Good point. I always wondered why the Ba'ku's situation left me somewhat cold. May have been my subconscious reaction to a line that somehow I never gave much thought until I saw it again last night: and that would be the fact that they did NOT originate on the planet. Which makes the entire sitation a bit like the origin of the Maquis, except differently judged. With the Maquis, the Federation, as well as the crew members of the Enterprise and DS9, constantly seemed to feel that these recalcitrant invididuals were bad people for standing in the way of peace with the Cardassians and consequently, for the greater good, had no right to their chosen home. What a small group wants vs. peace for everybody. Needs of the many type stuff.

So what are we defending here then? The basic human right to be conventionally good-looking in a milquetoast kind of way?
 
Do they have a right to keep the planet to themselves even if they know that the radiation they were lucky enough to stumble across could help millions of other people? Sure.

Again they weren't against other people living on other parts of the planet (which if they had been would have made them way too unreasonable), they just wanted that they be able to keep living there.

The idea that they were keeping others off, or at least they were wrong that others weren't there, seems to imply that should have been, had an obligation to be going around advertising the planet's effects to others.
 
Again they weren't against other people living on other parts of the planet (which if they had been would have made them way too unreasonable), they just wanted that they be able to keep living there.

The idea that they were keeping others off, or at least they were wrong that others weren't there, seems to imply that should have been, had an obligation to be going around advertising the planet's effects to others.

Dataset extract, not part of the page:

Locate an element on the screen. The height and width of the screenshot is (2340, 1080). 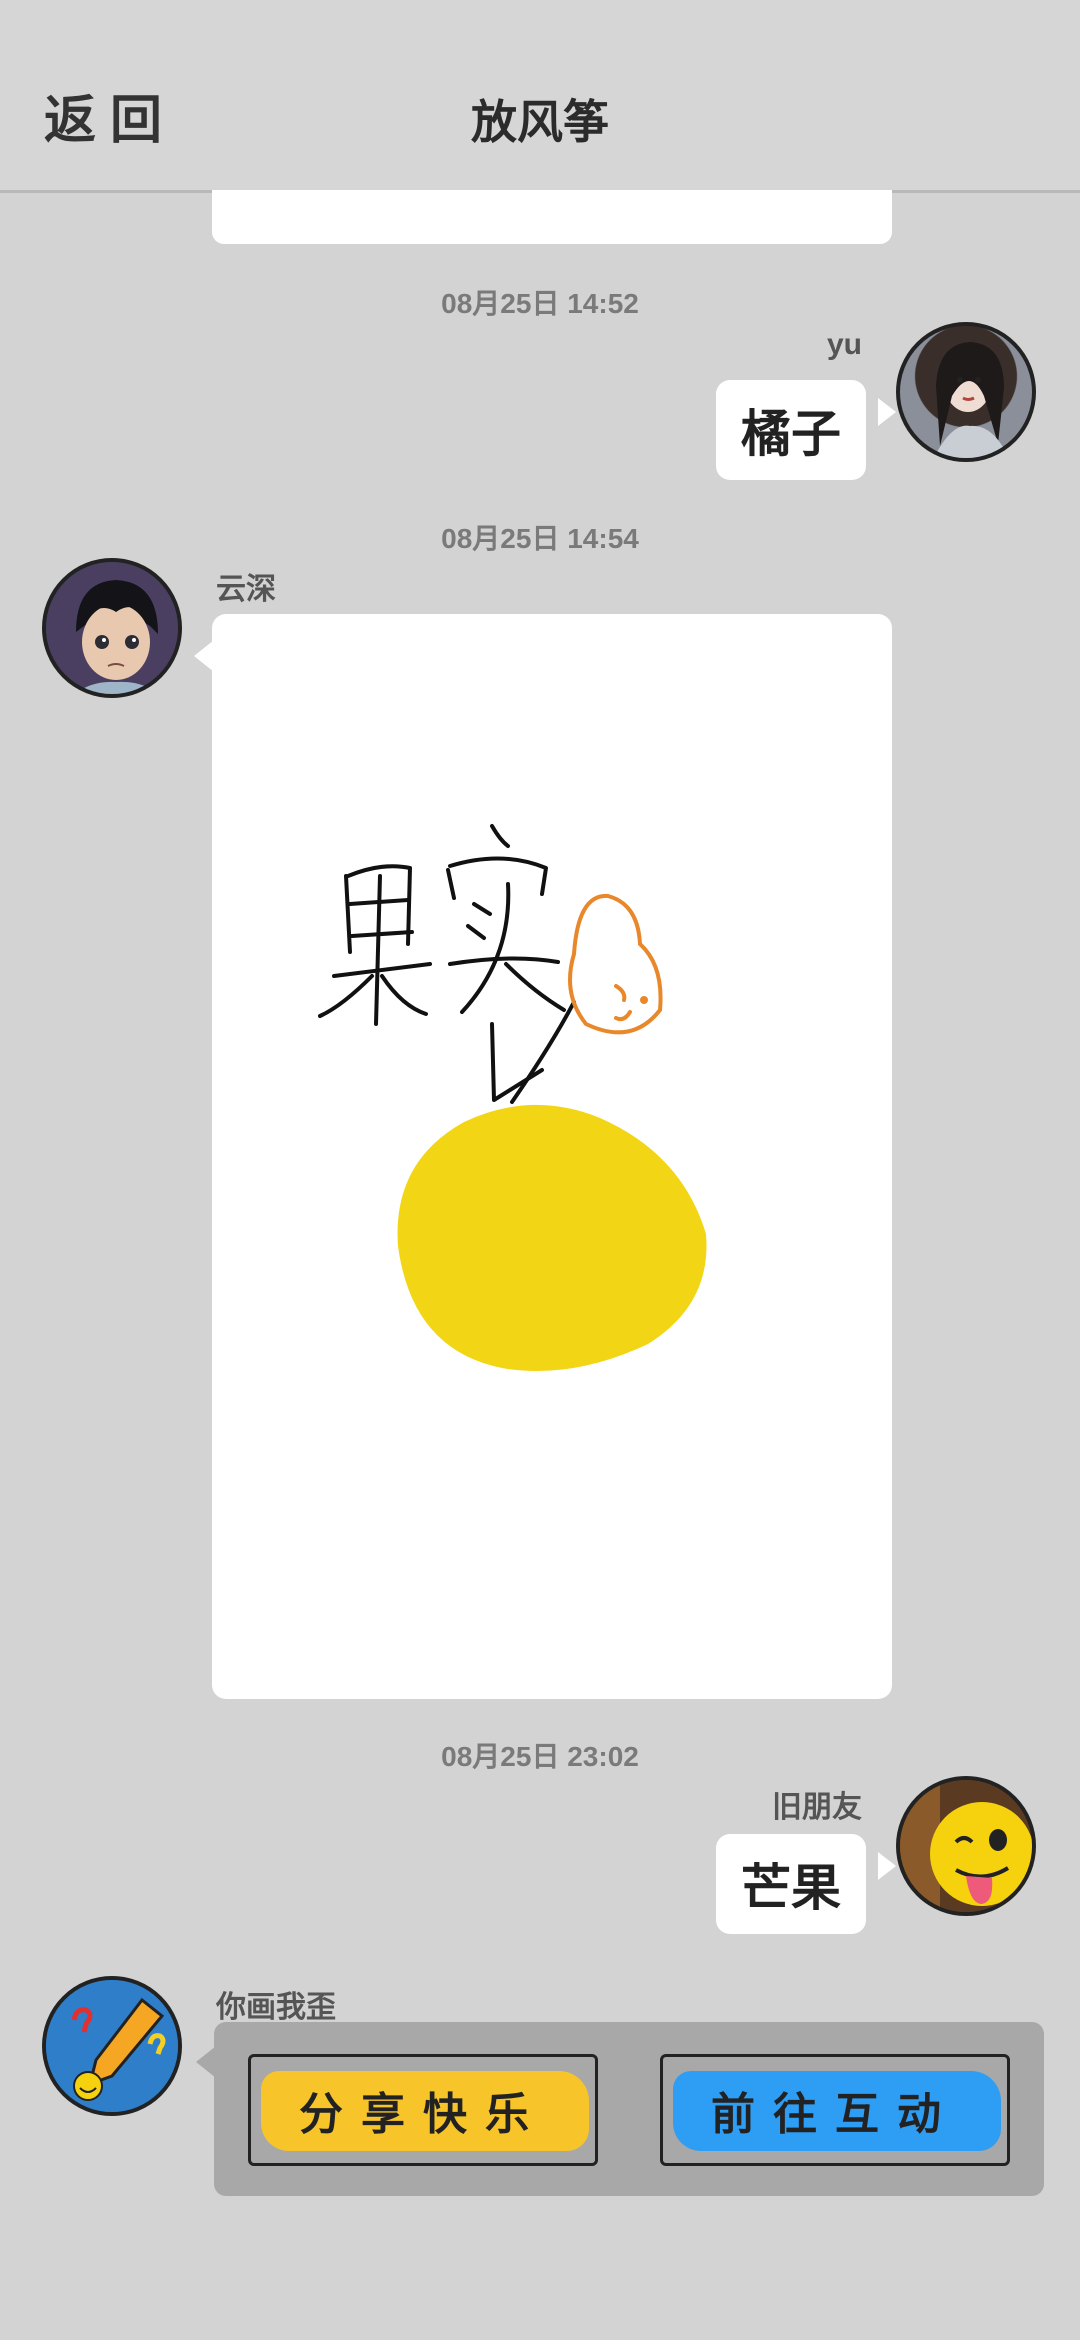
message-bubble: 芒果 is located at coordinates (791, 1884). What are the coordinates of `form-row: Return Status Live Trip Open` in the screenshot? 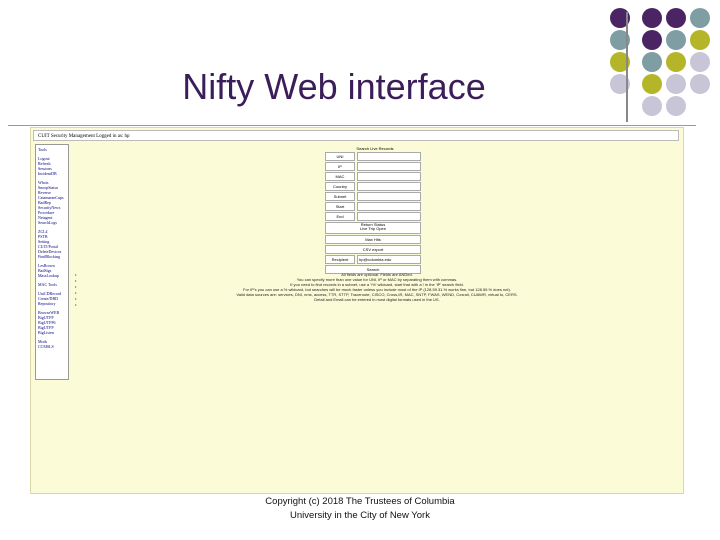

We have no idea how they would have felt about people living on other parts of the planet, because the question never comes up in the course of the film. Maybe they were asked and said no.
 
The film doesn’t bring up people establishing settlements on different parts of the planet.

The dilemma before the reveal that the Son’a and Ba’ku were related, was the needed expedience of the treatment for the Son’a. The Son’a came to the Feddies, told them about the planet, told them the benefits and shared the tech on how to harness the rings metaphasic energy.

The Starfleet Admiralty was all to eager to get a piece of that action. Using (banned) cloaking technology for a duck blind surveillance, building and staging a cloaked (seriously I thought this tech was off limits for Starfleet) holodeck to abduct and move the Ba’ku, and allying with a (past/present) Dominion ally.

Like what in the f*ck, guys?
 
^There may be some technicality regarding the use of cloaked ships in this manner; we have seen Starfleet use "duck blinds" for observation before and maybe the Treaty of Algeron has some wiggle room for non-capital ships. But I admit I'm grasping at straws here, and that it seems more likely that either the Federation Council didn't know what was going on (in detail) or actually signed off on it.

I know I've said it before, but ironically enough, if the Son'a had come forward and said, "We're related to the Ba'ku and we're returning to our people," the Feds would have had no business getting involved for the same reason that they couldn't get involved in the Klingon Civil War during "Redemption".
 
We have no idea how they would have felt about people living on other parts of the planet, because the question never comes up in the course of the film. Maybe they were asked and said no.

Obviously they wouldn't have been too happy sharing their planet with a bunch of randos. Hell, their own kids went to them wanting to explore space and they told them "FUCK OFF AND DIE!!!!" and ejected them. The Ba'ku were selfish assholes, and the Son'a were no better (or different).